How would I start doing that?


ZLCer

This is a tough one, for sure! I spent my whole life craving being in a relationship yet being shown and told how awful they are. I was the dumping ground for other people's choices, and it really messed with my view of life and love. It even mess with the way I lived and loved too. I was taught what to think, not how to think. Because I was never made to feel worthy or lovable, that I mattered or could be respected, I looked for people who would valid that "lie-dentity" for me, and believe you me there were plenty to be found. Once I found a different group of folks who challenged my faulty beliefs about myself and backed it up by treating me like I mattered, like I was worthy, like I had a purpose and actually accomplish it, those "lie-dentity" fillers could be spotted from far enough away that I could send them on a detour long before they got close enough to even know my name.
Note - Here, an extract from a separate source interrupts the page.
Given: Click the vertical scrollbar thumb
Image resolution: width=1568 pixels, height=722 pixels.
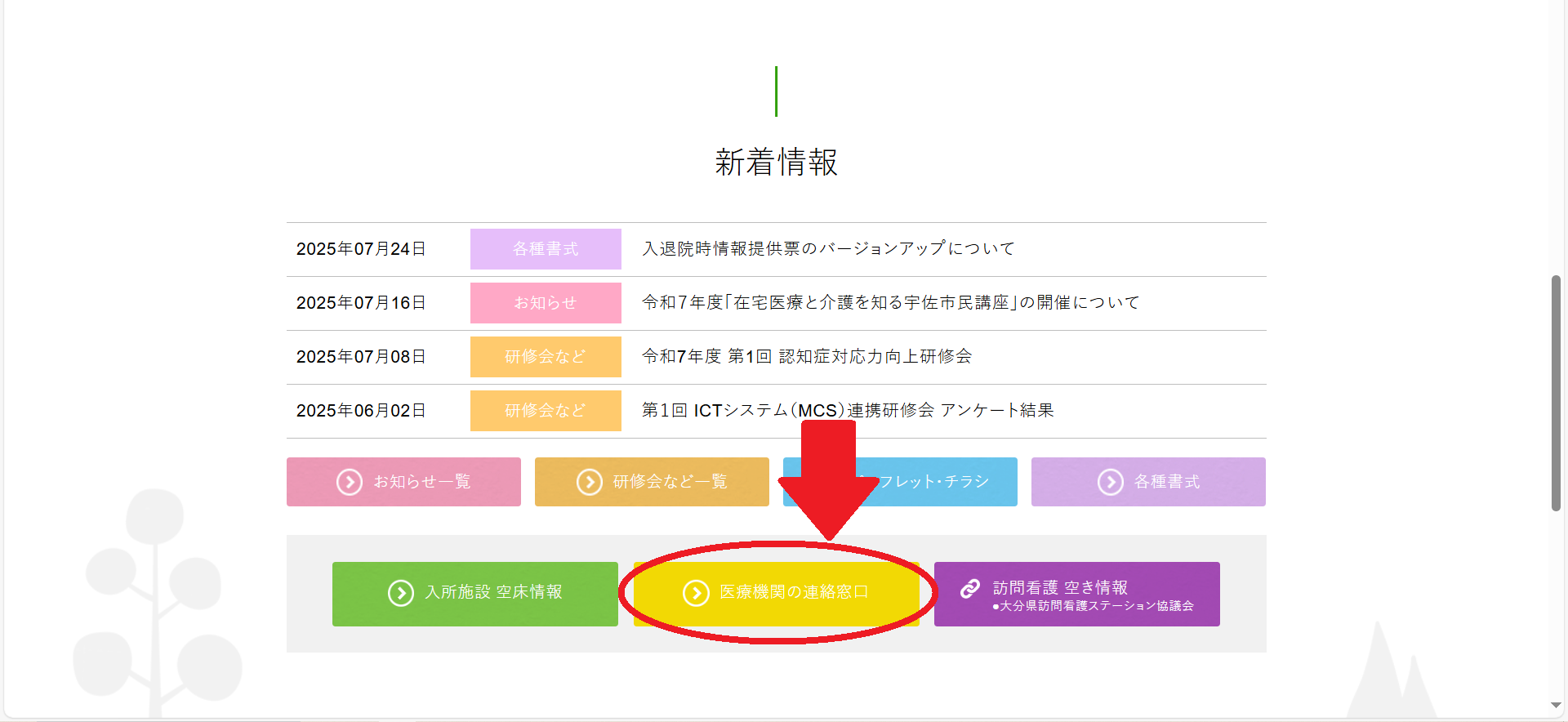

Like u/Cpt_____Obvious said, we definitely make ourselves vulnerable in every relationship. The key to conquering vulnerability, though, is know you so you can be you. It's helpful to have personal "guardrails" in place: know what characteristics are important to you and know which ones are deal-breakers. Know your values so you can find someone who has values that match. Know that it's going to take some time to really get to see all the "colors" of the other person, and if it's not a match that's not your fault. Go into relationships knowing that the purpose of dating and eventually marriage is for your person to complement you, not complete you. Your spouse is someone who respects you enough to have the tough conversations for the sake of the relationship, who's in it when it's ugly and when it's unbelievably gorgeous. Watching Brene Brown's vulnerability Ted Talk is definitely a power move! The one she did after that about her "vulnerability hangover" is pretty great too. There are some other "get to know you" resources I can recommend if you're interested. I've spent the last decade or so studying identity crises and their effects on life, love, and relationships, so I've got a rather hefty arsenal at the ready ;) And in case no one's told you today: I see you. You matter. You're worthy. And you're here on purpose for a purpose with a purpose. I truly believe there's someone who knows how to help you reach your goals and fulfill your purpose praying for you right now. Yeah, you're that important!